Da diversi anni, quindi, alcune amministrazioni hanno preso provvedimenti, vietando i panevìn e i roghi di inizio anno nei loro territori. Una decisione che, però, non è stata unanime ma che, anzi, è stata contrastata proprio dal Presidente della Regione Veneto Luca Zaia, che nel 2016 aveva criticato le ordinanze e poi, accendendo uno dei più famosi roghi - quello di Arcade, un piccolo comune nella provincia di Treviso - aveva detto «ogni anno il primo gennaio inizia il solito cerimoniale, come se i panevin fossero la causa di tutti i mali. Qualcuno pensa che un metro e mezzo sia sufficiente. A me quello non sembra un panevin».

A distanza di anni, però, la situazione non è cambiata e sono le ordinanze a livello locale a proibire, limitare o consentire i roghi di inizio anno - o a cercare alternative più sostenibili, come i roghi digitali - mentre i livelli di polveri sottili Pm10 rimangono spesso fuori controllo nella Pianura Padana e nelle zone limitrofe.

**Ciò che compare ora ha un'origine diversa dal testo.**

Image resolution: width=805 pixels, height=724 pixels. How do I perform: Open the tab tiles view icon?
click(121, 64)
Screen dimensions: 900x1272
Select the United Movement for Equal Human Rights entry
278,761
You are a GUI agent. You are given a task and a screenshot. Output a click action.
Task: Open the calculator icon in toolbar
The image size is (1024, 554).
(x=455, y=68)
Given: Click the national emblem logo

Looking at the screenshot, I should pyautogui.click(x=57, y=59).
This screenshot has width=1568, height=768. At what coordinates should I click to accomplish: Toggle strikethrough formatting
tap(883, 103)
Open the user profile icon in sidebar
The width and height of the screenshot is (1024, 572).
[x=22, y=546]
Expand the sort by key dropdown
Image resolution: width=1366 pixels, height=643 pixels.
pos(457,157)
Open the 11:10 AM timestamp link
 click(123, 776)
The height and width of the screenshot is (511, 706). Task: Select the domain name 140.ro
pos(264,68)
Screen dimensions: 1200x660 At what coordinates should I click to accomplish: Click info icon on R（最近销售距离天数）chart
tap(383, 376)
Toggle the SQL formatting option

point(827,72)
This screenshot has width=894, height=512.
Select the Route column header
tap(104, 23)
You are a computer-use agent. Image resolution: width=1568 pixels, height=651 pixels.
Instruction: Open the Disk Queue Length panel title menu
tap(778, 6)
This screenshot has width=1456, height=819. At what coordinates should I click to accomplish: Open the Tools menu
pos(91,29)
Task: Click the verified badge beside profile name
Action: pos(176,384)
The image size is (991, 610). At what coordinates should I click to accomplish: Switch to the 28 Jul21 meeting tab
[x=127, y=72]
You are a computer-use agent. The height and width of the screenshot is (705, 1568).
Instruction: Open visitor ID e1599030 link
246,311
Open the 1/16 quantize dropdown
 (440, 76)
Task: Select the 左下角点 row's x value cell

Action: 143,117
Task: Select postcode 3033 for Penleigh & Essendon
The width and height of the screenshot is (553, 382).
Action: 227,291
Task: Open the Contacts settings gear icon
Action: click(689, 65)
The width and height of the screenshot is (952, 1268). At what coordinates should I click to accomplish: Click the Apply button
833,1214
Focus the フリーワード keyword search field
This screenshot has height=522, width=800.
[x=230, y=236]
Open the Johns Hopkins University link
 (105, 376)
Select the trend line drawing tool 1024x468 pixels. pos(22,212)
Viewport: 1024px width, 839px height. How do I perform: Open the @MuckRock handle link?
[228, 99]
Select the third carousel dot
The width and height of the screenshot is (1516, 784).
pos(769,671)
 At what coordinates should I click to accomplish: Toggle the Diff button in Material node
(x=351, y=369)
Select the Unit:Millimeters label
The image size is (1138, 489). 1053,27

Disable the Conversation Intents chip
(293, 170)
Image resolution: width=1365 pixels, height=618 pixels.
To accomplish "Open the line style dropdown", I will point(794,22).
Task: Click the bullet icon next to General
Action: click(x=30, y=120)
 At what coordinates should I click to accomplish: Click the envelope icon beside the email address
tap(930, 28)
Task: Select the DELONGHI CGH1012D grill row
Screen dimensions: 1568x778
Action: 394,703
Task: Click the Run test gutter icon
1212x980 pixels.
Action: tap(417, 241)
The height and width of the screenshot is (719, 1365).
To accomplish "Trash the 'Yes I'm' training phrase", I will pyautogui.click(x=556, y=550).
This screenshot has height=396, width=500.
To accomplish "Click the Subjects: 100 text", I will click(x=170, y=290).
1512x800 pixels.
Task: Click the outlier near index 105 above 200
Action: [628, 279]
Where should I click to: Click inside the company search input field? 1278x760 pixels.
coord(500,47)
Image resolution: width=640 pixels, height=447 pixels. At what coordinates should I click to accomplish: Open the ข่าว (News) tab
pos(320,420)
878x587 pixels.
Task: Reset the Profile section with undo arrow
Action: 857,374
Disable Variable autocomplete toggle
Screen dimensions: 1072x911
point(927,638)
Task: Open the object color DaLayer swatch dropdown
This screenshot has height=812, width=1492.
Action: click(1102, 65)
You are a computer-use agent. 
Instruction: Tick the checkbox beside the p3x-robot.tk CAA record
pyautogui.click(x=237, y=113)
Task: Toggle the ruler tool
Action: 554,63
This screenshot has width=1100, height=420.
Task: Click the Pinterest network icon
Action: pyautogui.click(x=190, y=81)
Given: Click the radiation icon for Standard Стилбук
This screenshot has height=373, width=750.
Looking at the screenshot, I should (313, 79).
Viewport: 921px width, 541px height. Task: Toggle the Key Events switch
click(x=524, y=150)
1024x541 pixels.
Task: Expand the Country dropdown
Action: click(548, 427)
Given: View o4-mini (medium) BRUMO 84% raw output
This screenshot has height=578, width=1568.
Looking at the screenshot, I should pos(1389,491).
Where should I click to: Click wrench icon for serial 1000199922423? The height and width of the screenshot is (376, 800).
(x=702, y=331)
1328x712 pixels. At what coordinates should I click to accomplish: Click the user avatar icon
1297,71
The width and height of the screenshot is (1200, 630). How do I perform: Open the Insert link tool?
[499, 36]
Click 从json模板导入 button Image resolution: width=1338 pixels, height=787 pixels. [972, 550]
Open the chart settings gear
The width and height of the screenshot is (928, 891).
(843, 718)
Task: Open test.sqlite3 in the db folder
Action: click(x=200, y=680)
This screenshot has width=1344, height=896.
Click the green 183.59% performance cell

Addirittura, quest’anno la tradizione verrà portata Oltralpe: il 6 gennaio 2024 il Panevìn si accenderà anche nella città francese di Auterive, grazie al gemellaggio con l’italiana Cordigliano. Non è la prima volta, però: da alcuni anni il dipartimento della Haute-Garonne vicino a Tolosa celebra questa ricorrenza.